09.  Summer of 85 (Ozon)
10.  Hammamet (Amelio) 

   VIFF 2020, pt. 3:  You Can't Go Home Again                                           

Twilight's Kiss  The loveliest film at this year's festival, and one of the loveliest, period in an awfully long time, is Ray Yeung's romantic portrait of two Hong Kong seniors, a taxi driver with a wife and adult children and a retired divorcé whose son has convinced him to convert to Christianity. The former secretly cruises for furtive encounters with other men; the latter is more integrated into Hong Kong's community of gay older men, though he is careful to keep this important part of his life and identity concealed from his family. What is initially a chance encounter develops into something far more meaningful and impactful for both men. Yet, as their relationship progresses and deepens, even the sweetness and joy of shared moments are strained with the weight of secrecy and regret. As a swooning, circumstantially doomed, romance, there are some echoes here of In the Mood for Love, another great Hong Kong film––but Yeung's love story, of two men in the autumn of their lives, is a very different one. The social and personal factors that constrain the full flowering of their relationship are markedly different, too. And, in contrast to Wong Kar-wai's eye-poppingly stylish '60s Hong Kong, Yeung's representation of the contemporary city feels more lived-in and open. The elegant period elements in Wong's tightly constructed film converge in on his lovers, and seem to exist for them and their ephemeral moment of connection. In Twilight's Kiss, Yeung's couple are just people living ordinary lives surrounded by many others doing the same. Their relationship adds an intense charge of feeling that is theirs alone. The world around them keeps going on at its normal rate and rhythm, as other people, including their families and friends (all presented as complex, interesting individuals, none of them mere foils for or accessories to the lead characters), have other experiences, feelings, and relationships.

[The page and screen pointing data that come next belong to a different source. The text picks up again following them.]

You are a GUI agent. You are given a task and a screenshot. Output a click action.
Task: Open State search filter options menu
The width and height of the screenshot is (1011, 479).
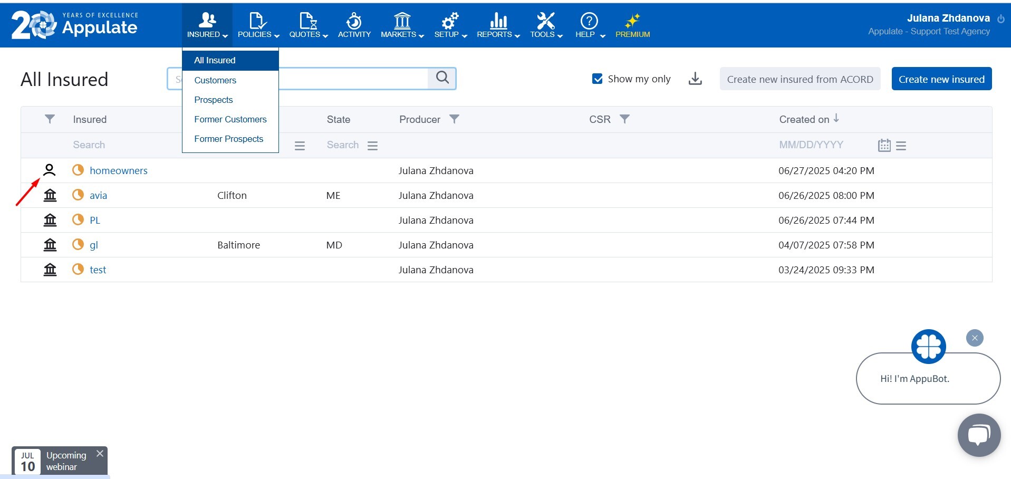point(372,146)
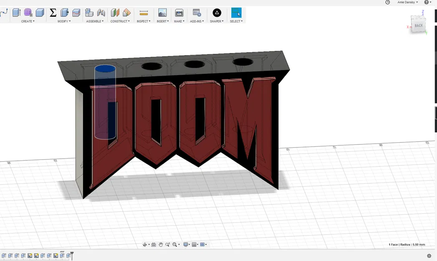Click the Joint assemble icon
The width and height of the screenshot is (437, 261).
pos(101,13)
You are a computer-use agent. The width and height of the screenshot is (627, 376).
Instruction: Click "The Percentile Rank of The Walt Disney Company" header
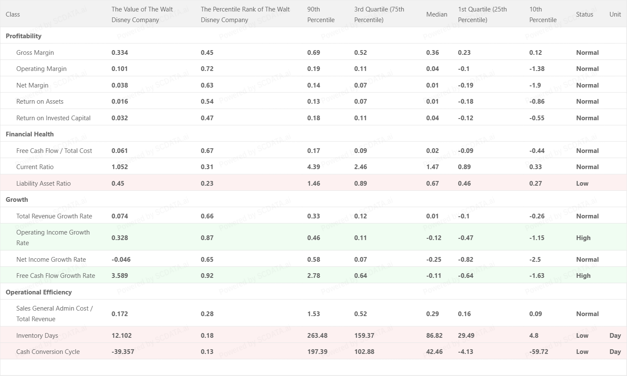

Hammamet  The consistently superb Pierfrancesco Favino gives another astonishing performance, here as notorious Italian Prime Minister Bettino Craxi. Gianni Amelio's film focuses primarily on the final years of Craxi's life, after he had fled Italy for the titular town in Tunisia to avoid facing trial on corruption charges. This abbreviated biographical scope allows for an unhurried rhythm and long, patient scenes centering on extended dialogues between Craxi and his visitors. As in Suburra and Bellocchio's The Traitor, Favino is considerably stronger than the rest of the movie playing out around him, but given Amelio's near-constant focus on Craxi –– a kind of disgraced lion-in-winter figure  –- Favino's tour de force performance very nearly is the film, together with some stunning scenic backdrops on both sides of the Mediterranean. 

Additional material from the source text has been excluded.